Monsieur le ministre, il est inutile de vous rappeler nos inquiétudes persistantes à ce sujet. Comme je vous l'avais déjà signalé il y a quelques mois, l'éventuelle fermeture de ces bases en général et de Florennes en particulier aurait des effets négatifs sur l'industrie aéronautique de notre pays, sur l'économie locale et sur l'emploi. Au sujet de la grande pertinence du choix de Florennes pour l'implantation d'une base aérienne, vos réponses de l'époque ne m'avaient pas rassuré.

 

Vous ne serez donc pas étonné d'apprendre que cet article n'a pas manqué de me faire sursauter. Monsieur le ministre, pouvez-vous nous dire clairement et sans ambiguïtés ce qu'il en est définitivement de l'avenir des bases de Florennes en particulier mais aussi de Beauvechain et de Kleine Brogel? Notre collègue M. Bastin nous a dit que vous lui aviez parlé de l'arrivée d'avions sans pilote à Florennes en lieu et place des F-16. Est-ce vrai?

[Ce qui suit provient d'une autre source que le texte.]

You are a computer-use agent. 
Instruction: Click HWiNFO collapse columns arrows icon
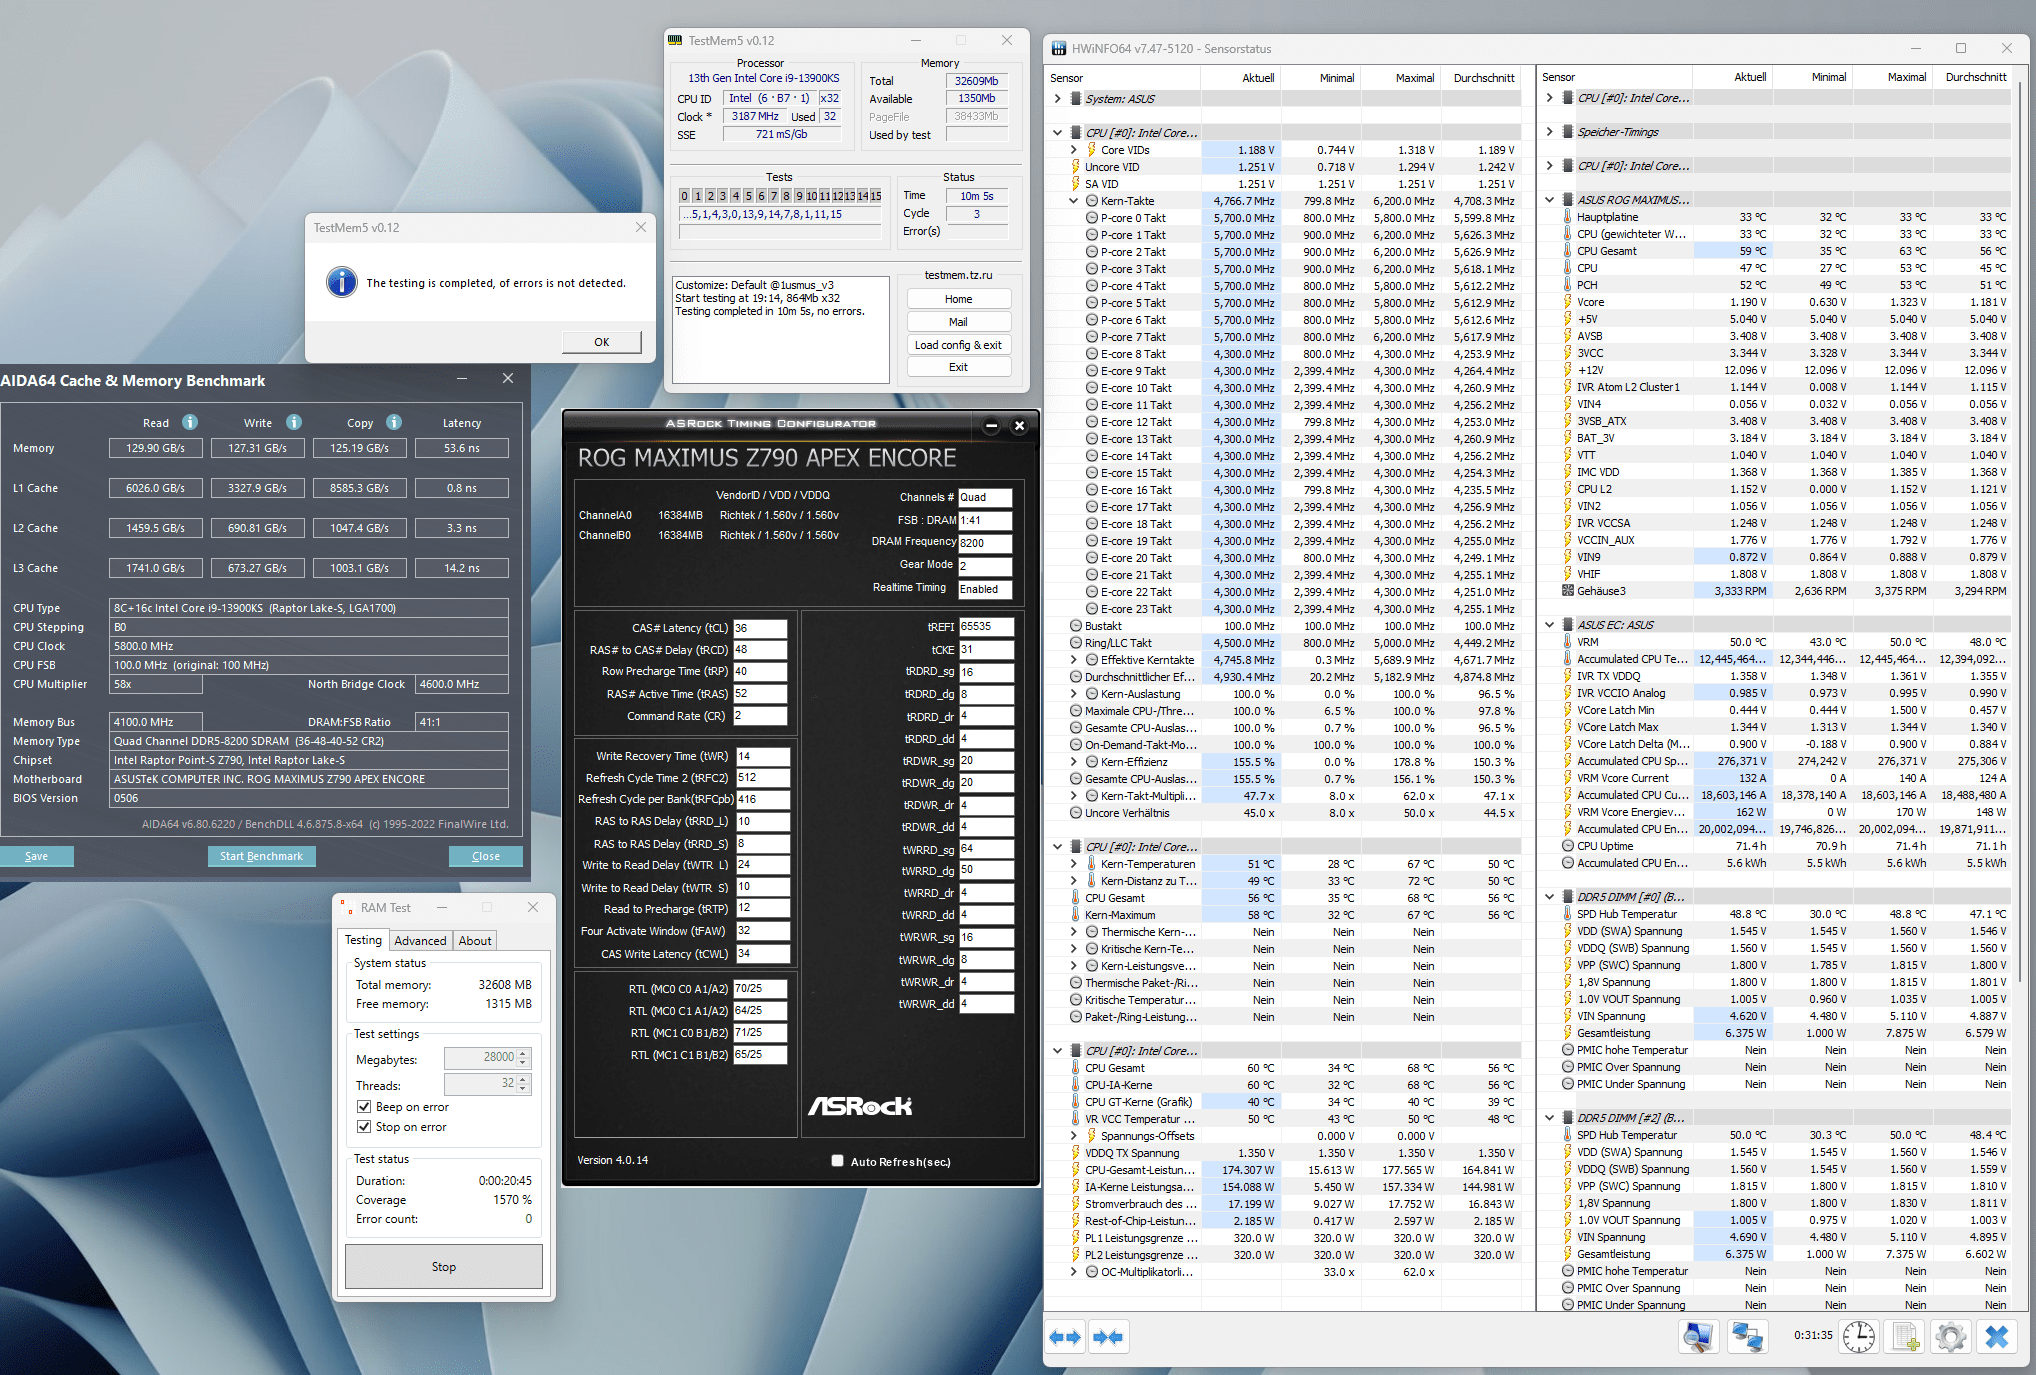[x=1108, y=1337]
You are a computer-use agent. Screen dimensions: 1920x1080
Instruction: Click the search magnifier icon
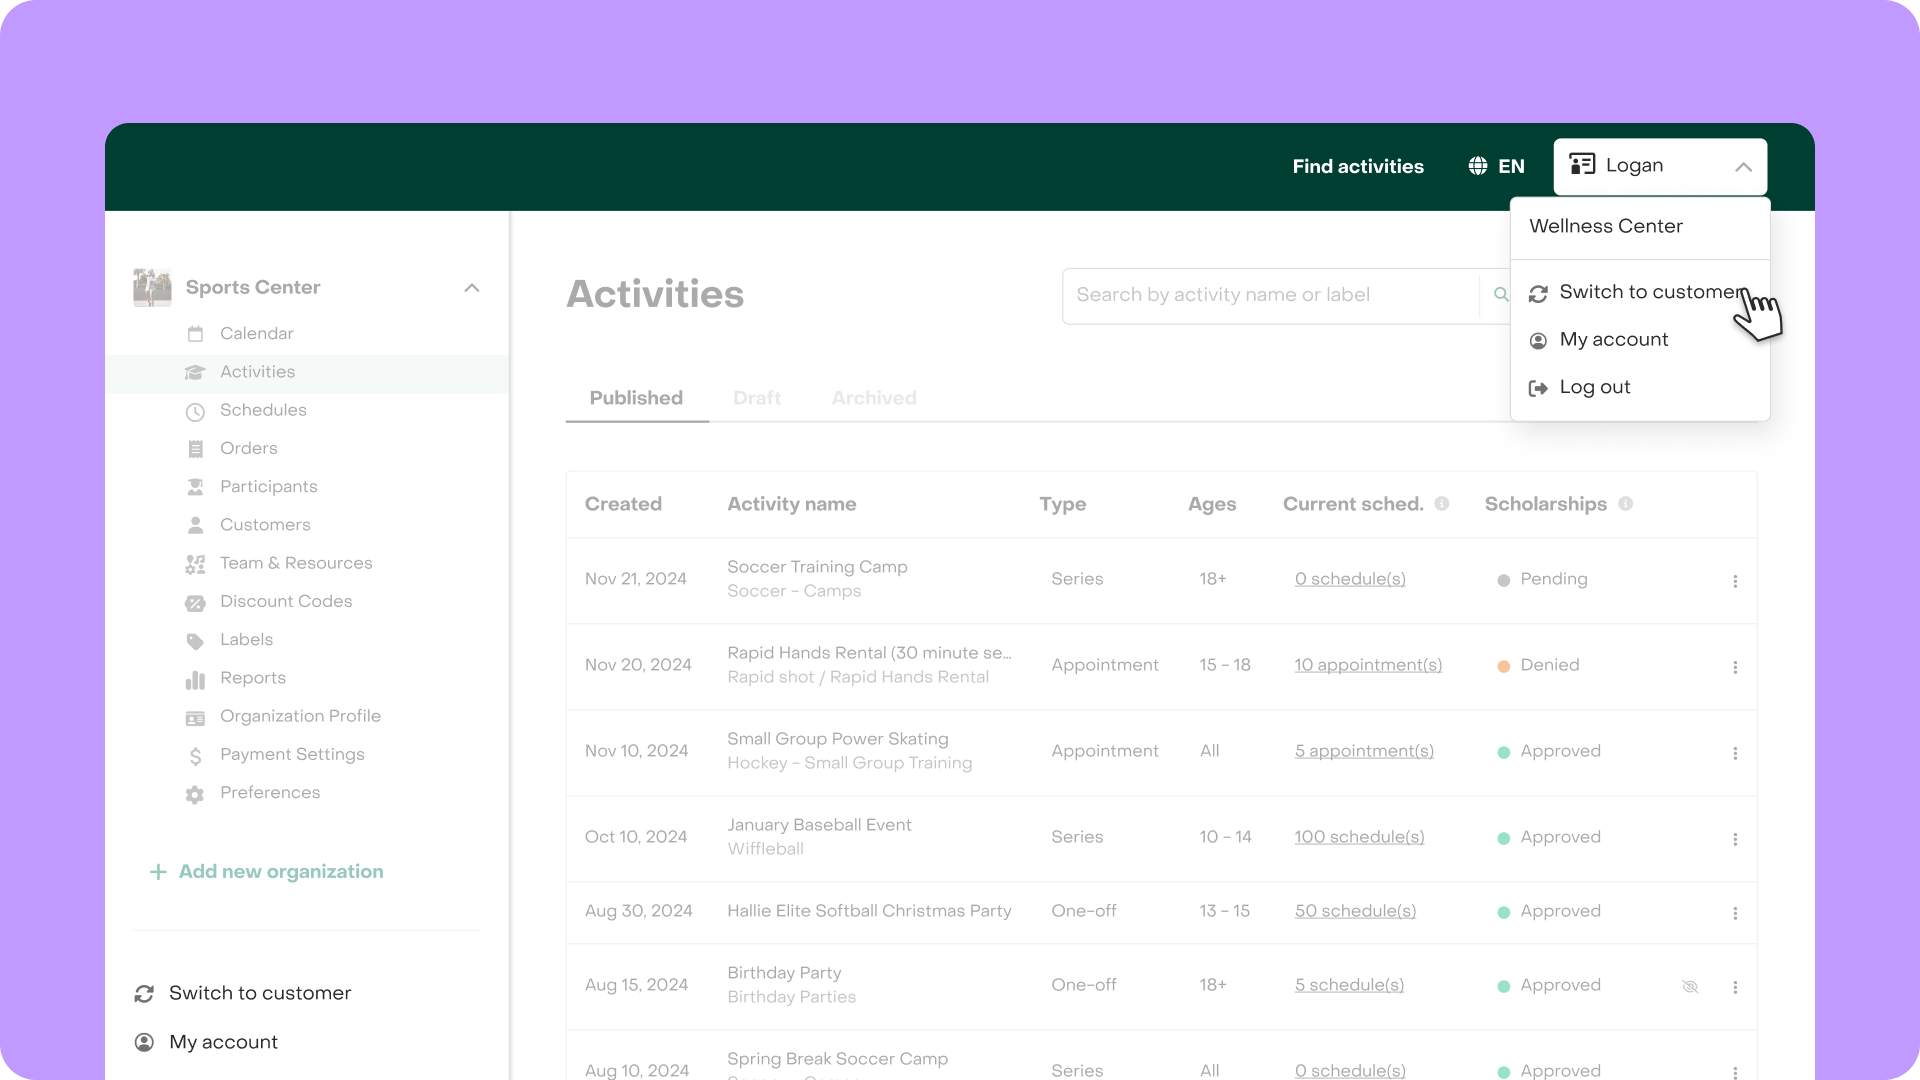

La fin des F-16 est-elle réellement programmée? Y a-t-il un plan, une étude, une réflexion en cours sur l'avenir de Florennes post-F-16?

 

20.02  Pieter De Crem, ministre: Monsieur le président, monsieur Clarinval, conformément au plan de finalisation de la transformation de l'armée, la Défense maintient à niveau sa flotte de F-16 de concert avec notre partenaire au Multinational Fighter Program. Tous les partenaires européens et donc les programmes européens au sein de MNFP, plus précisément les Pays-Bas, le Portugal, la Norvège, le Danemark prévoient la mise en œuvre du F-16 bien au-delà de 2020.

 

Le F-16 subit des mises à jour régulières et progressives qui sont déterminées au sein du MNFP dans le but de prolonger la durée de vie opérationnelle des avions et de continuer à assurer une interopérabilité optimale au sein de l'OTAN et de l'Union européenne. La preuve en est l'achat du nouveau standard de dispositif d'identification qui a été lancé fin 2010 dans le cadre de PME (l'Urgent Minimum Program). Dans le cadre de la finalisation de la transformation, la capacité d'avions sans pilote est transférée vers le Deuxième Wing à Florennes. Il s'agit d'une colocalisation avec les escadrilles F-16 et non d'une substitution. Par conséquent, l'avenir des bases de Kleine Brogel et de Florennes n'est pas menacé, tout comme celui de la base de Beauvechain où en conformité avec le plan de finalisation de la transformation, la capacité Hélicoptères sera regroupée dans sa totalité.

 

La formation de base des pilotes continuera à avoir lieu à Beauvechain et un maximum de formations "Air" sera concentrée en cet endroit.

 

20.03  David Clarinval (MR): Un point positif, monsieur le ministre: la colocalisation plutôt que le remplacement, c'est très important. Je suis très content d'obtenir une réponse officielle sur ce point. Maintenant, qu'en est-il après 2020?

 

20.04  Pieter De Crem, ministre: Je ne crois pas que ce soit le moment opportun pour en parler. Nos avions sont mis à jour régulièrement et peuvent être utiles bien au-delà de 2020. J'espère qu'une fois que cette étude aura démarré, je pourrai compter sur votre soutien pour penser au successeur du F-16, discussion qui devra avoir lieu un jour ou l'autre.

 

20.05  David Clarinval (MR): Cela, c'est "le jour où" cette étude aura lieu. Je prends acte de cette réponse très claire et je vous remercie pour cette clarté.

 

L'incident est clos.

Het incident is gesloten.

 

La réunion publique de commission est levée à 12.50 heures.

De openbare commissievergadering wordt gesloten om 12.50 uur.